A premix of the above formulation (about 125 g) was taken into an aerosol can (AE No. 180, tin plate can) and stored at 60.degree. C. for a period of 10 days, 20 days and 30 days. Samples after storage and a sample before storage were evaluated. The acid value was measured by using a mixture of Bromothymol Blue and Phenol Red as an indicator and titrating the samples with a 1/10 N ethanol solution of potassium hydroxide. The results are shown in Table 1.

TABLE 1 ______________________________________ Acid value of the premix (mg KOH/g) Immediately Blowing after pre- 10 days 20 days 30 days agent paration later later later ______________________________________ Flon-11 0.06 0.85 1.98 2.88 Flon-11 + 0.05 0.20 0.31 0.40 alpha-methyl- styrene Flon-123 0.07 0.18 0.28 0.39 Flon-123 + 0.06 0.19 0.28 0.36 n-pentane (90/10) Flon-123 + 0.07 0.22 0.29 0.38 n-pentane (80/20) Flon-123 + 0.07 0.19 0.27 0.34 n-pentane (70/30) ______________________________________

The premixes obtained by using the mixed blowing agent of the invention had higher stability than the premix obtained by using Flon-11 as a sole blowing agent and were equivalent to the premix obtained by using Flon-11 with the stabilizer.

EXAMPLE 2

Test for compatibility between Flon and polyol.

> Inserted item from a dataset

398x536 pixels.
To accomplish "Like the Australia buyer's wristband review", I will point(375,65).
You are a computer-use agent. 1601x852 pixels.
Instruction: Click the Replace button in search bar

The compatibility test is to determine whether the premix can be stored as a solution without separation into the polyol and Flon. The specific test procedure was as follows:

A polyol and Flon were taken into a 150 ml cylindrical glass bottle so that the ratio between them was 75/25, 70/30, 65/35/ 60/40, 55/45, or 50/50 (by weight and the total amount was about 60 to 80% of the volume of the glass bottle. The compounds were mixed for 5 minutes by using a shaking device (Iwaki KF shaker) and left to stand at room temperature (about 23.degree. C.) for 1 hour, and then the mixed condition was observed.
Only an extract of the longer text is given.